— What to do —
All lines from the one containing "Click the Insert" through the final line of the entries are to be written out verbatim; no other line is to be included.

— Information shown —
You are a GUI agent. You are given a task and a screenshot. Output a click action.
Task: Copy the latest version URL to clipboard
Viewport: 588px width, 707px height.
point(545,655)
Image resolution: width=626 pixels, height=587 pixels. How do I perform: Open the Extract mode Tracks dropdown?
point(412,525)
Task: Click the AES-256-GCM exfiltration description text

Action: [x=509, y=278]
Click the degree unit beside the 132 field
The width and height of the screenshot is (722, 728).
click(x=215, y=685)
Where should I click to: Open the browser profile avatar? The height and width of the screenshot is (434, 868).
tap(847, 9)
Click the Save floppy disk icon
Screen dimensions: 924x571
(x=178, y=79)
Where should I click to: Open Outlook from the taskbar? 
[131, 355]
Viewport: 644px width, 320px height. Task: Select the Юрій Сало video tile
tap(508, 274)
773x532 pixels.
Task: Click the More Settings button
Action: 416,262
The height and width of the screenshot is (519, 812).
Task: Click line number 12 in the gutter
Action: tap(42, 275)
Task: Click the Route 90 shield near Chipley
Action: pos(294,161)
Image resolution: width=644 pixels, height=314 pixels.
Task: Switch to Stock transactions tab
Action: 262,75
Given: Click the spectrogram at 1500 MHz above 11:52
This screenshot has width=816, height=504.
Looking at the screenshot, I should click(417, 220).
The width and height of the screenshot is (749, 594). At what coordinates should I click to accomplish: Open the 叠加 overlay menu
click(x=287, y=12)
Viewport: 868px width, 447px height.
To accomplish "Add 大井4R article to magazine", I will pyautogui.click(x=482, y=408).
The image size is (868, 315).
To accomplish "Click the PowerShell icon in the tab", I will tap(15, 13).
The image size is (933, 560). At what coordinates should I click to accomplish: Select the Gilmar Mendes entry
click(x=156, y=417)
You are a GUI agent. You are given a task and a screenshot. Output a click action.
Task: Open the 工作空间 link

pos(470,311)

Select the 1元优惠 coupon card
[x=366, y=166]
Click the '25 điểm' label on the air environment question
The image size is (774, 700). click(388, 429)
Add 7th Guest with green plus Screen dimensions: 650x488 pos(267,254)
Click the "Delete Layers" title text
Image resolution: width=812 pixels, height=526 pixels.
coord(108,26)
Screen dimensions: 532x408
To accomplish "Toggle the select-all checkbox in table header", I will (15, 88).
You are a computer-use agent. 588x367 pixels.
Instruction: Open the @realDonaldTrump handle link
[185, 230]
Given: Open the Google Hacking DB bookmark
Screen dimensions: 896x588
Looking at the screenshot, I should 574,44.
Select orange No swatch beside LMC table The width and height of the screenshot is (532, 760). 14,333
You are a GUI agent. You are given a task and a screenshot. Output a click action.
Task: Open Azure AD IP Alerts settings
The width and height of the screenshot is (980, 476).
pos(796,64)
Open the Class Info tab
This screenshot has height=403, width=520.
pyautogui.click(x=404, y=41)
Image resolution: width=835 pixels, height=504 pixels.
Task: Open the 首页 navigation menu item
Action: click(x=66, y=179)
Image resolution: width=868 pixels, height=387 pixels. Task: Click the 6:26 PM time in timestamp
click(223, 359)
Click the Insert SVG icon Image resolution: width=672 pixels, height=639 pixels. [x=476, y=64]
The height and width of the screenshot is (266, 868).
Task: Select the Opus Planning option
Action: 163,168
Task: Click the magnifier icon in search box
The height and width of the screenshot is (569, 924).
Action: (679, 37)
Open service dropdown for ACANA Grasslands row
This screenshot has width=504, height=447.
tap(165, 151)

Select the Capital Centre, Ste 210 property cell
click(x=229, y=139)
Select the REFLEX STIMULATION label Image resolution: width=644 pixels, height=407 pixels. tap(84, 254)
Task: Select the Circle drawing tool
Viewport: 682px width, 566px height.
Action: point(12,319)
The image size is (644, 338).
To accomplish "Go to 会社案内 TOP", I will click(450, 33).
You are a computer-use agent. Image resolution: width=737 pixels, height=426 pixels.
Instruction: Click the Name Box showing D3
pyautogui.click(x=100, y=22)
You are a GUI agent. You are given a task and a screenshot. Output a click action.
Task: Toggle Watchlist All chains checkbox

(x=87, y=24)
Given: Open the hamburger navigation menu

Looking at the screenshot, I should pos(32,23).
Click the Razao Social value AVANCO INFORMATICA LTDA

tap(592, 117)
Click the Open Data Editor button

— Task response —
Click the Insert SVG icon Image resolution: width=672 pixels, height=639 pixels. [x=476, y=64]
The height and width of the screenshot is (266, 868).
Task: Select the Opus Planning option
Action: 163,168
Task: Click the magnifier icon in search box
The height and width of the screenshot is (569, 924).
Action: (679, 37)
Open service dropdown for ACANA Grasslands row
This screenshot has width=504, height=447.
tap(165, 151)

Select the Capital Centre, Ste 210 property cell
click(x=229, y=139)
Select the REFLEX STIMULATION label Image resolution: width=644 pixels, height=407 pixels. tap(84, 254)
Task: Select the Circle drawing tool
Viewport: 682px width, 566px height.
Action: point(12,319)
The image size is (644, 338).
To accomplish "Go to 会社案内 TOP", I will click(450, 33).
You are a computer-use agent. Image resolution: width=737 pixels, height=426 pixels.
Instruction: Click the Name Box showing D3
pyautogui.click(x=100, y=22)
You are a GUI agent. You are given a task and a screenshot. Output a click action.
Task: Toggle Watchlist All chains checkbox

(x=87, y=24)
Given: Open the hamburger navigation menu

Looking at the screenshot, I should pos(32,23).
Click the Razao Social value AVANCO INFORMATICA LTDA

tap(592, 117)
Click the Open Data Editor button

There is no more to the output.